> _Extracted information_:
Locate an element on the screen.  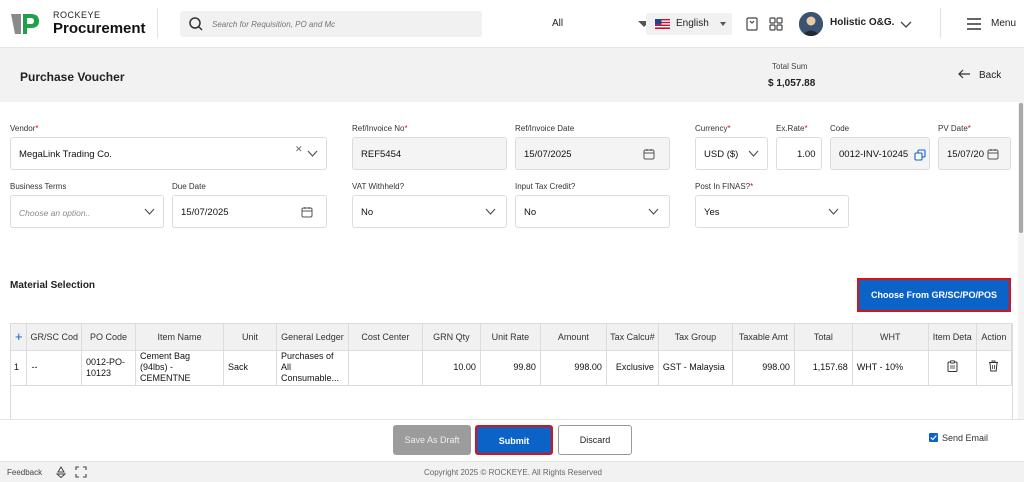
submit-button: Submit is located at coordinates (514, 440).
==
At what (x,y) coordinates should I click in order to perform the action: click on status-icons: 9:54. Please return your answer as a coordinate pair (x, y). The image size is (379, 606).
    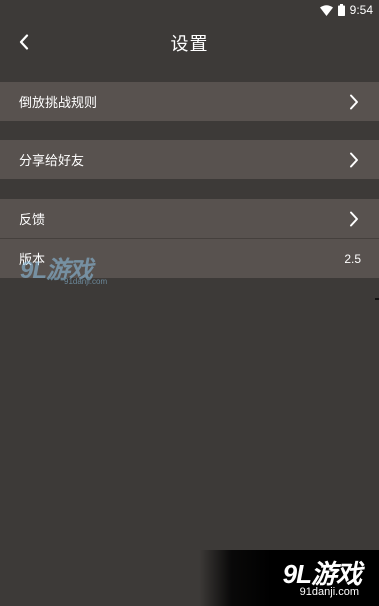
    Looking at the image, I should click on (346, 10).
---
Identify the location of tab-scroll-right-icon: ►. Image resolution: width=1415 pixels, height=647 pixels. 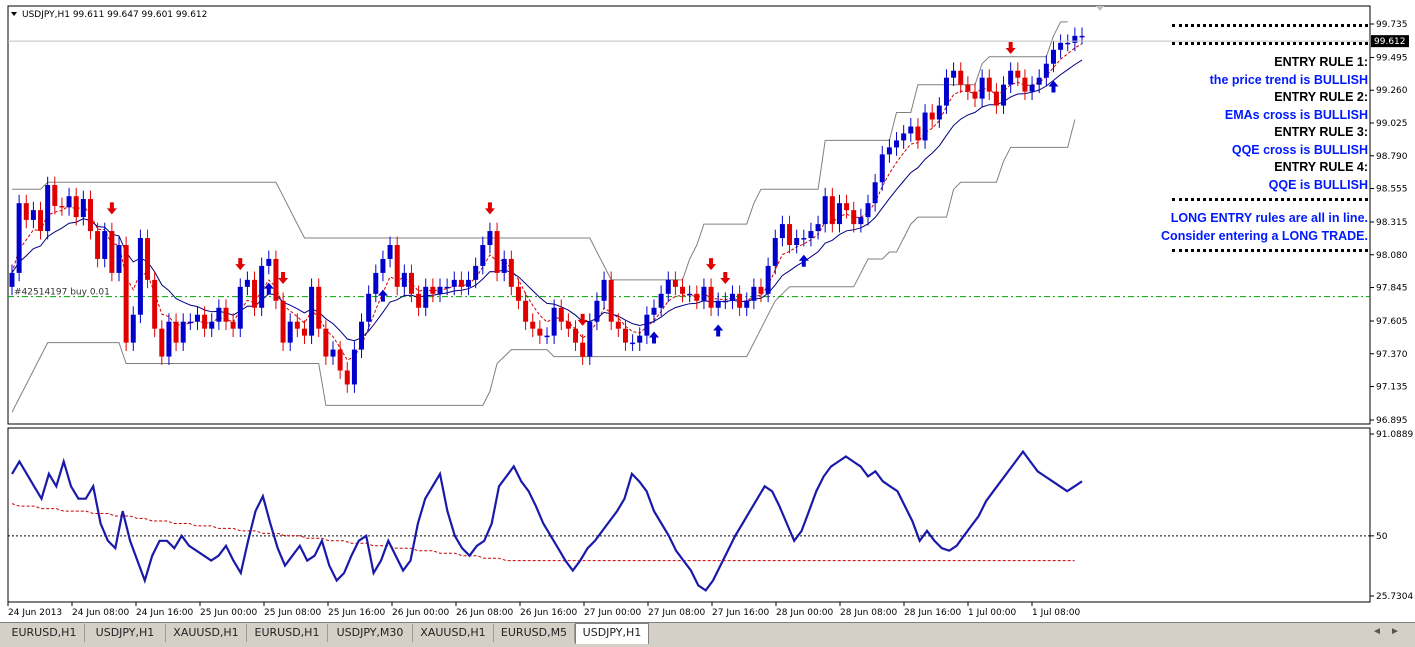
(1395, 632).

> _Activity_: Echo the part of the material that opens with the line containing "Identify the location" and closes with the line containing "(1395, 632).", both of those lines included. Leave the pictures out of your answer.

> _Exercise output_:
Identify the location of tab-scroll-right-icon: ►. Image resolution: width=1415 pixels, height=647 pixels. 
(1395, 632).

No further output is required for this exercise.